Sandy continued with her tests while Marie began asking me questions about my son’s medical history and development. Some of the questions were from a checklist called the M-CHAT (Modified Checklist for Autism in Toddlers). I found myself struggling for answers.

“Does you child ever use his index finger to point, to ask for something?” Maybe once or twice. “…to indicate interest in something?” Not that I can remember.

“Can your child play properly with small toys?” Well, he probably COULD, he just doesn’t.

“Have you ever wondered if your child is deaf?” Yes. He never responds to his name. But we know he can hear just fine, because he comes running from the other room when the “Elmo’s World” song comes on the TV.

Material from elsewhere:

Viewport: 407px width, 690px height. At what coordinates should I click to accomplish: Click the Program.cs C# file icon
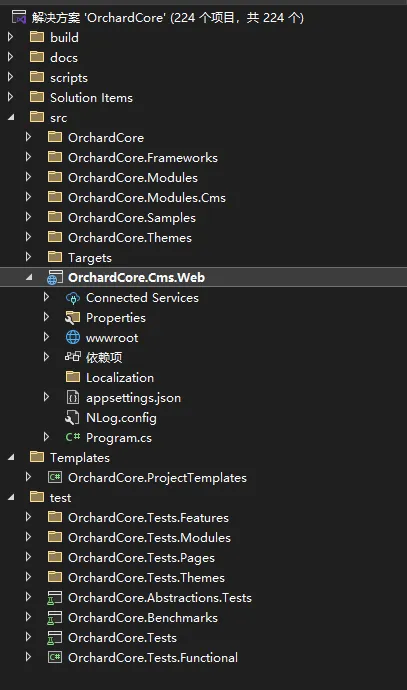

“If you point to a toy across the room, does your child look at it?” and “Does your child look at things you are looking at?” (I thought about all the times I had tried to draw his attention to something really interesting by pointing or gesturing.) No. No, he definitely doesn’t do either of those things.

Some questions were confusing to me. “Does your child try to attract your attention to his own activity?” What the heck does that mean? “Does your child ever bring objects over to you to show you something?” Do toddlers his age DO that? “Does your child look at your face to check your reaction?” I have no idea.

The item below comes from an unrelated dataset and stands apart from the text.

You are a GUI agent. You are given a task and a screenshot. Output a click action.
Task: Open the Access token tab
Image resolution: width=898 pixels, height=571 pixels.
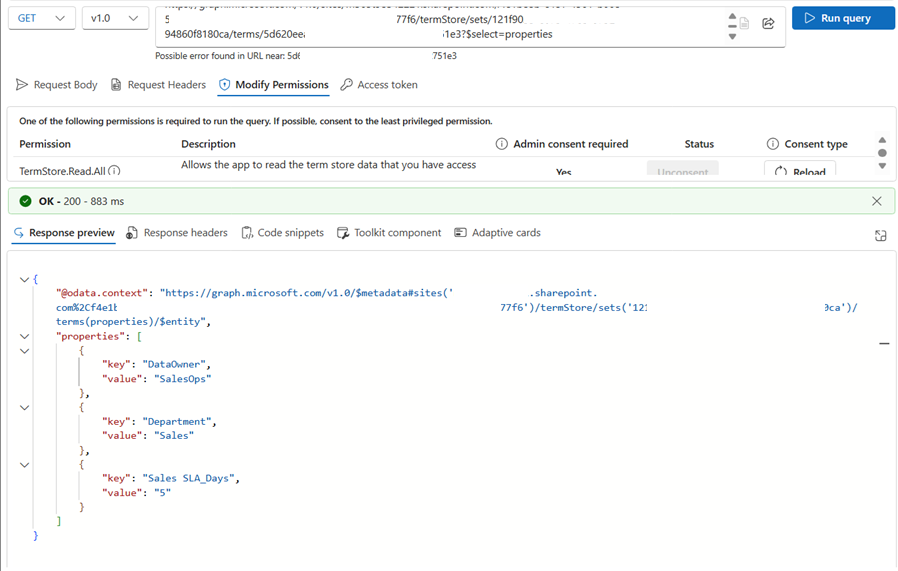pos(379,85)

As the interview continued, a wave of frustration hit me. “I have to pay better attention to his behaviors! I’ll have to look for these things from now on!” I thought.

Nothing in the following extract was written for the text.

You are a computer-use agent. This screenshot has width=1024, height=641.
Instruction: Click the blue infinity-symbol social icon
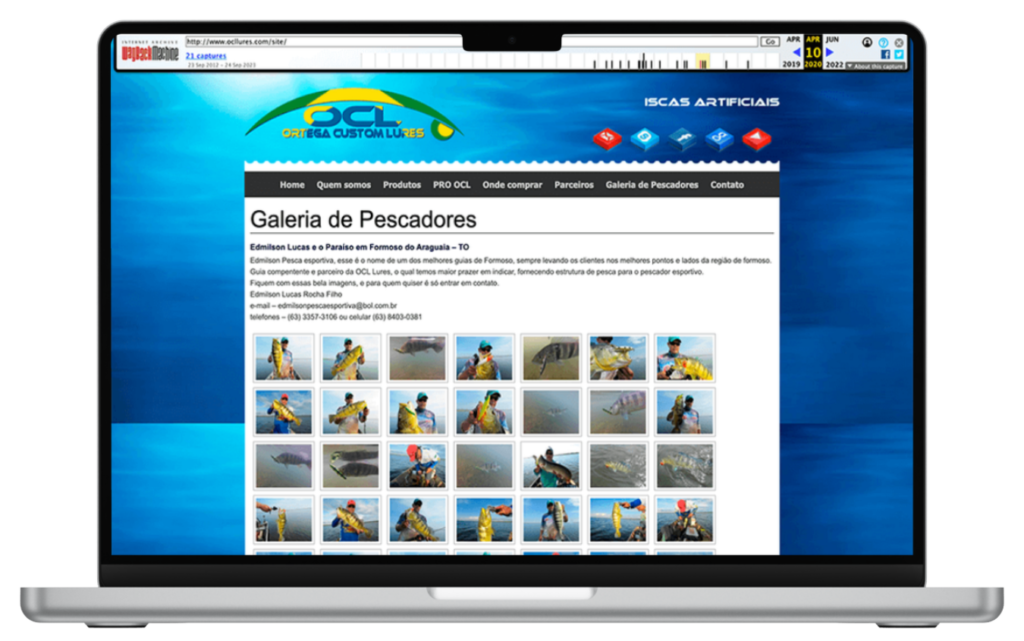pyautogui.click(x=719, y=138)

I know now, this is not a test you needed to study for. If I had seen these behaviors, I would have known. Still, in the weeks that followed, my husband and I watched for pointing and waving, shared interest and eye contact – all those things that Marie had asked me about our son’s behavior.

By chance, we were visiting some friends a few hours away in Boston. Their daughter was 15-months old and also had a speech delay. Yet despite the speech delay and the fact that she was several months younger than our boy, she performed all those behaviors we had been looking for in our son…all within the first ten minutes of our arrival! She was so excited to see us, making eye contact and smiling. She ran to the other room and returned with a backpack, which she handed to me and indicated (without words) that she wanted me to open it. Inside was one of her favorite toys. Pointing to it, her face lit up and she checked my reaction to see if I felt the same way about the toy. Still beaming, she handed it to my husband and watched his face, too. Of course, we both gushed and made a huge deal. Squealing with delight, she ran to find more toys to share.

Eyes wide and mouth agape, I glanced at my husband. He had the same exact look on his face. We smiled. THAT is what we had been searching for.

Finally. Like putting on my glasses and seeing things clearly for the first time, I observed the vivid contrast between my little boy and another child his age. The differences in their behavior were so profound, so undeniable. And the fact that this child also had a speech delay put sharper focus on the behaviors.

It was clear our son had more than a speech delay.

As I mentioned in a previous post, my mother-in-law was actually the first person to make the connection between our son’s development and autism. She had given us several websites months before, but we had avoided looking at them for fear of getting “all upset over nothing.” When we got home from Boston, my husband and I decided it was time to check out the information about autism on these sites. Now that the glasses were on, we were determined to find all the clues we could.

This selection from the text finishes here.